Kanıtlar, çocukların ölümleri için genetik bir açıklama sağladı ve bu da mahkumiyetleri hakkında "makul şüphe" yarattı ve bir yargıcı affedilmesini tavsiye etmeye ikna etmeye yetti.
Yanlış mahkumiyetler
Folbigg'in ilk bebeği Caleb 1989'da ölmüş, onu 1991'de Patrick, 1993'te Sarah ve son olarak 1999'da Laura izlemiştir.
İlk üç ölüm başlangıçta Ani Bebek Ölümü Sendromu (SIDS) olarak adlandırılan ve 1 yaşından küçük bebeklerin görünürde hiçbir neden olmaksızın ölmesi durumunda kullanılan bir terime bağlandı.
18 aylık olan Laura, Folbigg'in çocukları arasında en uzun ömürlü olanıydı ve adli tıp patoloğunun ölüm nedenini "belirsiz" olarak işaretlemesinin ardından polis soruşturmaya başladı. Gazete manşetleri onu "Avustralya'nın en kötü seri katili" olarak ilan ederken, Folbigg suçlandı ve mahkum edildi.
Folbigg, Birleşik Krallık'ta da "Meadow yasası "na dayanan benzer davalardaki beraat kararlarına rağmen on yıllar boyunca hapishanede çürüdü; bu yasa, gözden düşmüş İngiliz çocuk doktoru Roy Meadow 'un bir ailede bir ani bebek ölümünün trajedi, ikisinin şüpheli ve üçünün cinayet olduğuna dair yanlış özdeyişiydi.
Perşembe günü Baş Yargıç Andrew Bell, temyiz mahkemesi yargıçlarının Bathurst'ün "önemli ve kapsamlı yeni bilimsel kanıtların" duruşmasında dinlenen kanıtlardan daha ağır bastığı yönündeki bulgularına katıldıklarını söyledi. Yargıçlar ayrıca, yeni uzman psikolojik ve psikiyatrik kanıtlarla desteklenen tam bağlam içinde bakıldığında, günlüklerinin "güvenilir suç itirafları" olmadığına karar verdiler.
Mahkeme dışında Folbigg'in avukatı Rhanee Rego, Folbigg'in hukuk ekibinin şimdi "önemli miktarda" olacağını tahmin ettiği tazminat talebinde bulunacağını söyledi.
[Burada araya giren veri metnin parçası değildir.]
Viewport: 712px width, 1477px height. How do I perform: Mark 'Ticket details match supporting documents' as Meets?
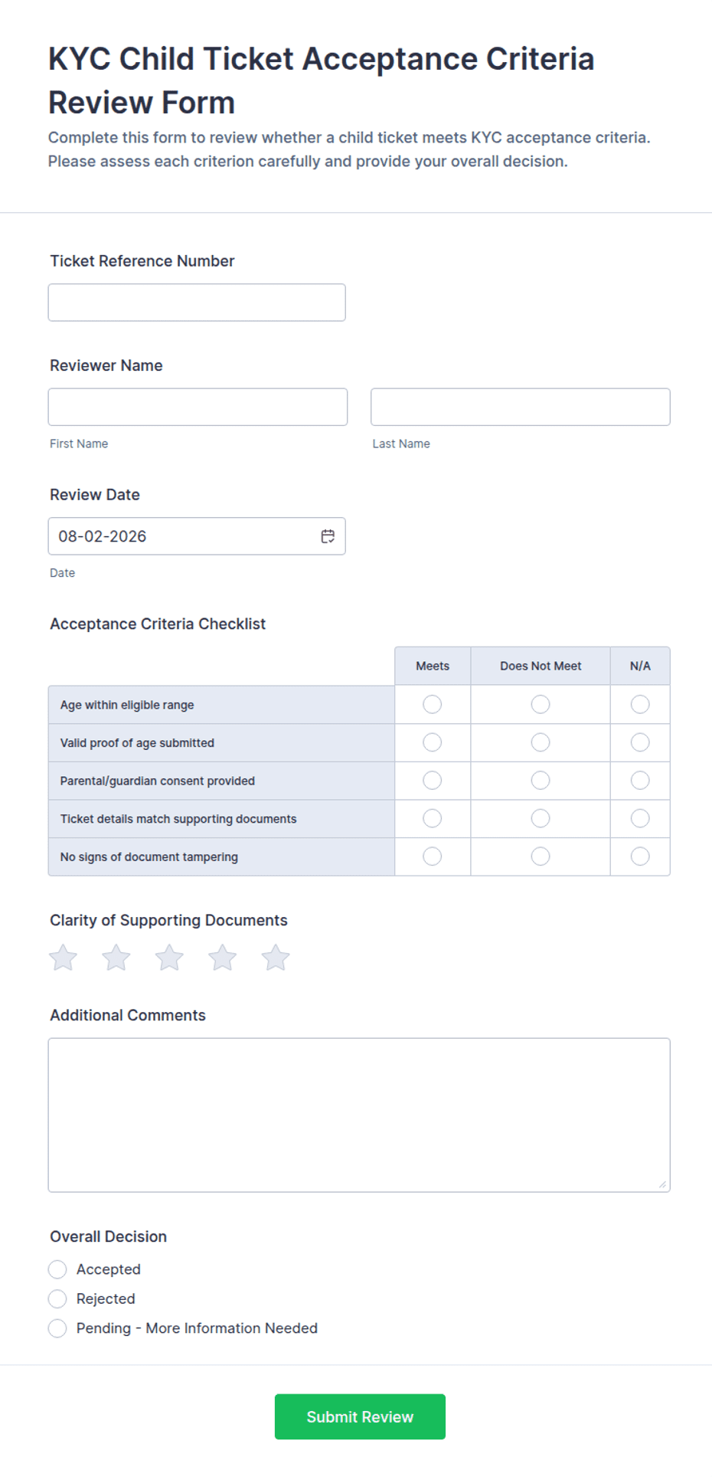click(x=433, y=818)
"Üzerine bir rakam koymaya hazır değilim, ancak daha önce yapılan herhangi bir önemli ödemeden daha büyük olacak" dedi.
Daha da önemlisi, gelecekte adaletin yanlış işlemesini önlemek için tüm Avustralya eyaletlerini Ceza Davaları İnceleme Komisyonu gibi bağımsız bir inceleme organı oluşturmaya zorluyorlar.
Rego, "Masum bir kadının çektiği acı tanınabilir ve tanınmalıdır ve hukuk sistemimizi iyileştirmek için önemli bir itici güç haline gelmelidir" dedi.
Avustralya Bilim Akademisi İcra Kurulu Başkanı Anna-Maria Rabia, ülkenin tüm yargı bölgelerinde bağımsız bir inceleme komisyonu kurulması yönündeki çağrıları yineledi.
"Burada, Yeni Güney Galler'de, Kathleen Folbigg'in 20 yıl hapis yattıktan sonra mahkumiyet kararının bozulduğunu gördük. Eğer bu büyüklükte bir dava hukuk reformunu tetiklemiyorsa, neyin tetikleyeceğinden emin değilim" dedi.
"Avustralya'nın, özellikle bilimsel keşiflerin ve teknolojik ilerlemelerin değişim hızı göz önüne alındığında, daha bilimsel olarak bilgilendirilebilmesini sağlamak için hukuk sistemini gözden geçirmesinin zamanı gelmiştir."
Ayrıca okuyun:
- Bu durum Aralık ayında değişecek
- Nükleer füzyon - yutturmaca mı yoksa enerji sorunlarına çözüm mü?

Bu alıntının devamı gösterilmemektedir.